[urq] Too much Crankcase ventalation?
QSHIPQ at aol.com
QSHIPQ at aol.com
Tue Sep 4 22:59:29 EDT 2007
Dave
A proper crankcase>valve cover oil vapor PCV system, won't suck oil, there
shouldn't enough vacuum to do so. IME, oil from launches is a problem innate
to the v8's and S cars with the PCV breather hoses at the back of the head.
PCV pickup and/or vent should be dead center in a cam cover to avoid the hard
launch and hard braking sloshing of oil. The reason for a tie-in of the
crankcase ventilation with the valve cover, is exactly to act as a dead-air oil
return chamber for crankcase oil. IMO, the 5k's with the double walled valve
cover had a better design for PCV than either the later flagship v8's or the
Scar.
Regardless, the urq has the same basic system as the 5k's, without the
problem of oil sloshing. Ben's issue is strictly too much vacuum IMO. To fix the
S-car or v8 problem of oil sloshing in the valve cover, it should be pretty
easy to install a traditional ball type PCV valve and gasket dead center in
the valve cover, with the vent line placed on top too.
SJ
In a message dated 9/4/2007 8:58:00 P.M. Central Daylight Time, Djdawson2
writes:
I would agree that the noise you are hearing is air being sucked past seals.

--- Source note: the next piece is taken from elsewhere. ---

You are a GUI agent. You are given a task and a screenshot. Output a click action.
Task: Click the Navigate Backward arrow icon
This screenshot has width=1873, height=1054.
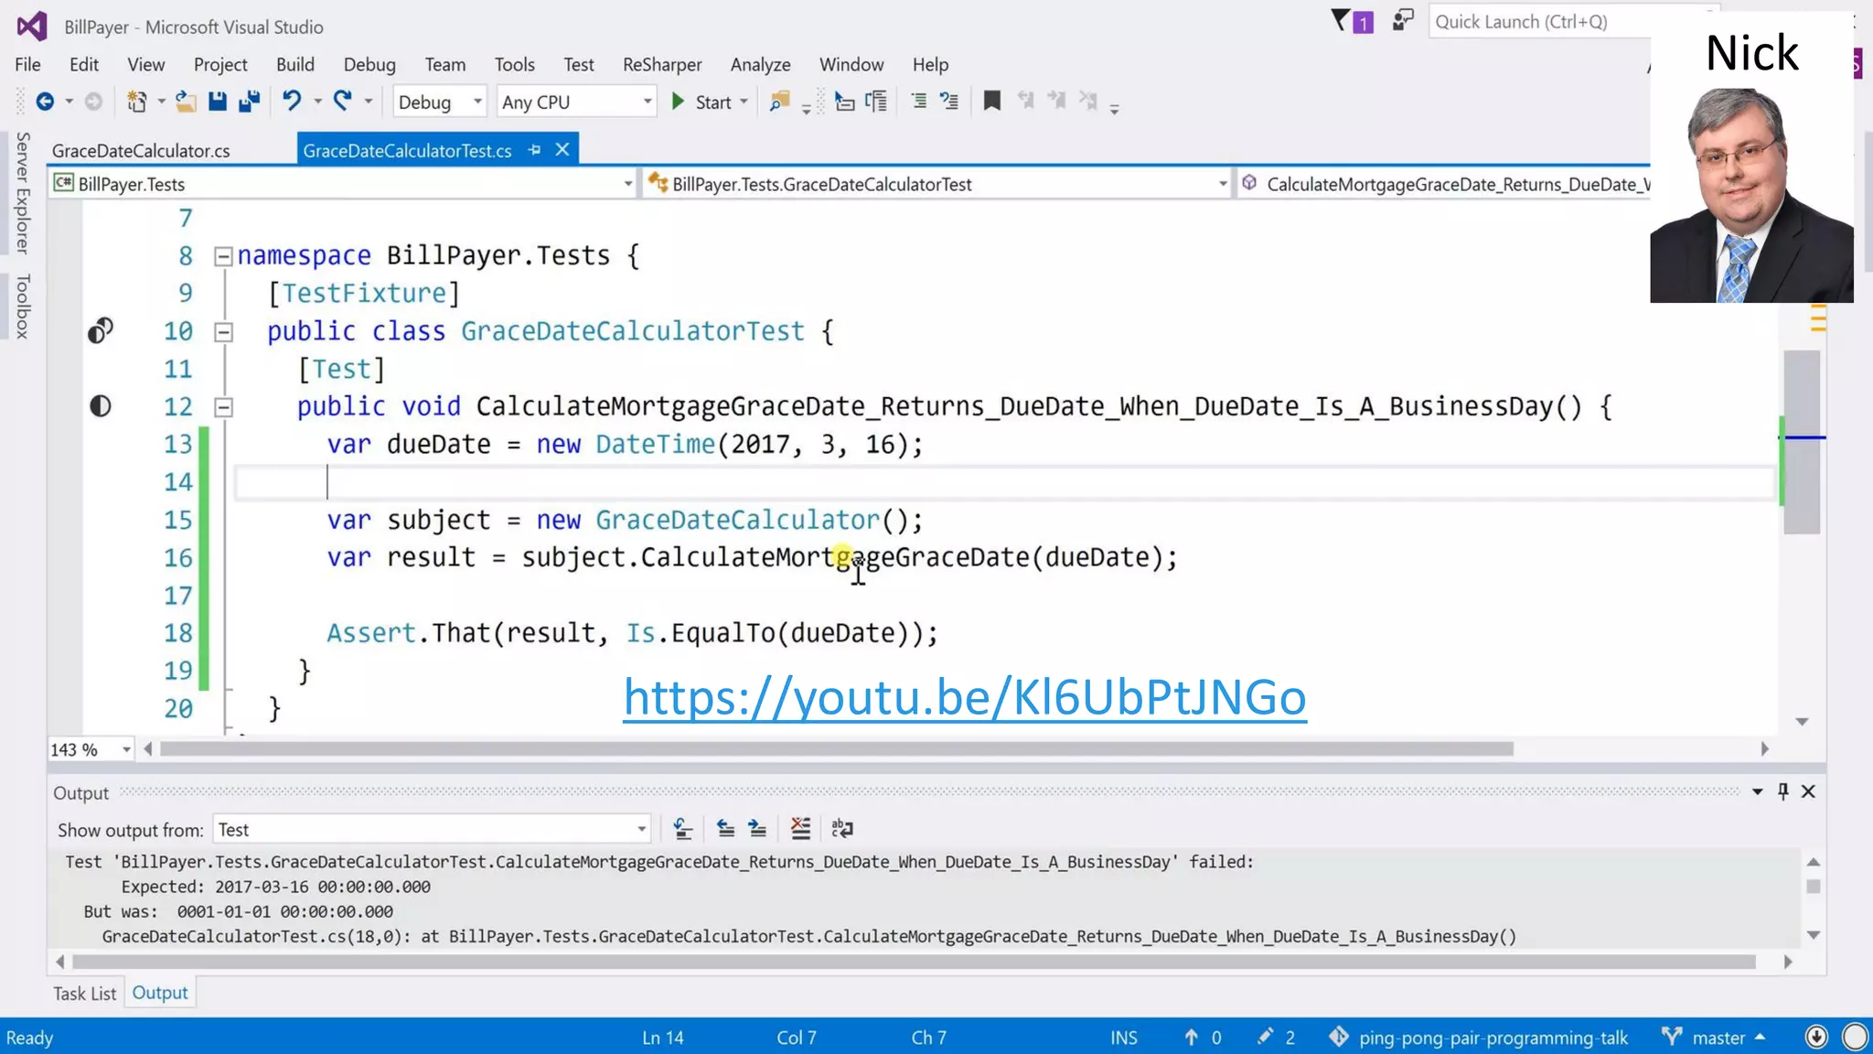click(x=44, y=102)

Idle = high vacuum = noise. Revs higher = low/no vacuum = no noise.
I guess recirculating crankcase gasses is an option, but I don't see it as a
requirement. A catch-can is an OK solution, but if you use the car
aggressively, it will fill fast.
Even an AAN engine, with its windage tray, will push a very large amount of
oil through the breather system during an aggressive launch. No good.

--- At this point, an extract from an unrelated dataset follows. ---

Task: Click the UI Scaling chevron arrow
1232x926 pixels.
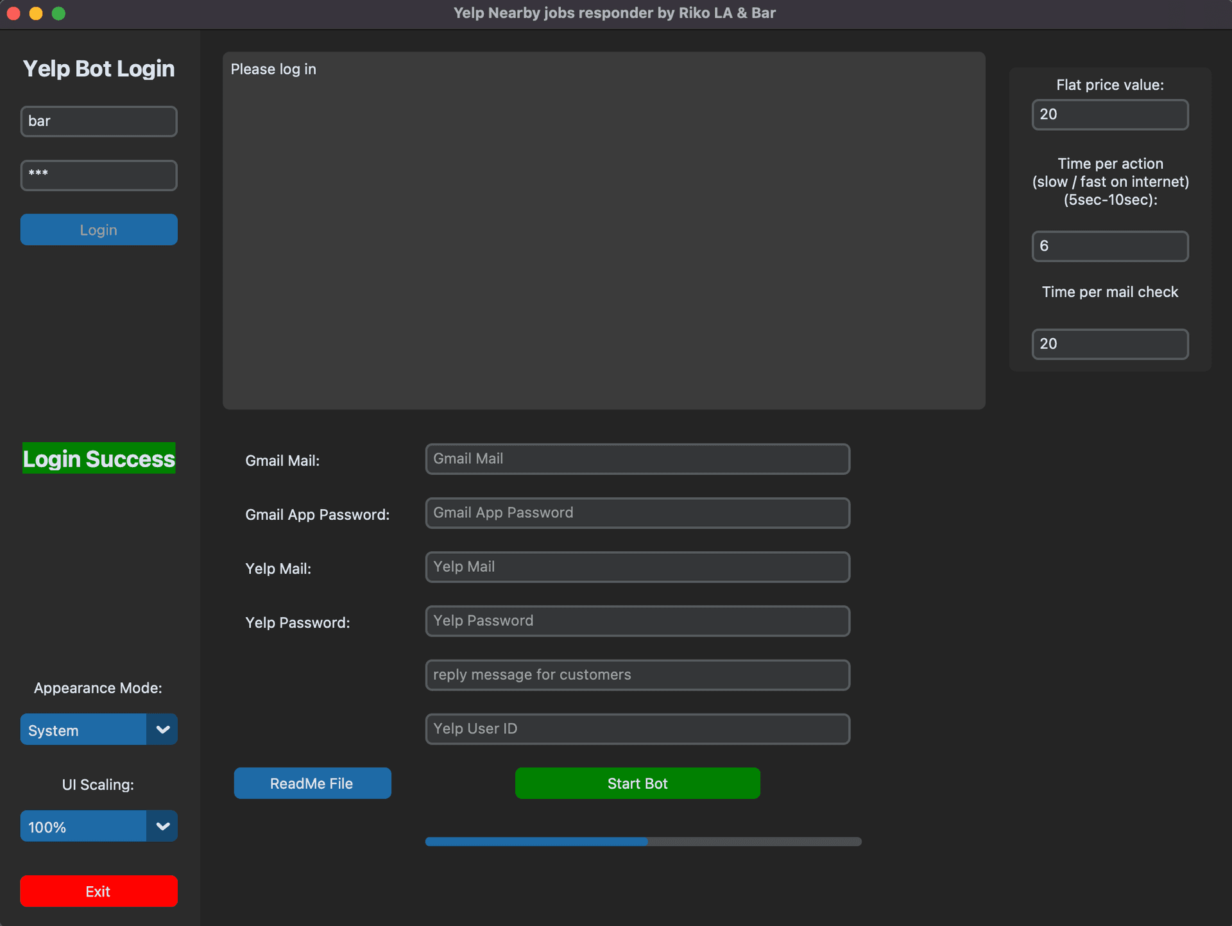Action: (x=162, y=827)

I don't know if I'd want to make a project out of properly sizing the
breather system. To me, a good solution involves a breather device that allows the
oil to return to the crankcase.
If you've built an engine with serious performance potential in mind, no
matter how good the system works, you're going to be pushing a lot of oil
through it... not just gasses. To me it was only important to properly vent the
crankcase, and return the out of control oil flow back to where it belongs...
the pan.
Unless you redesign around some of the limitations inherent in the stock oil
supply system, I think that a PCV approach will always leave you with oil in
places that you don't want it... FWIW.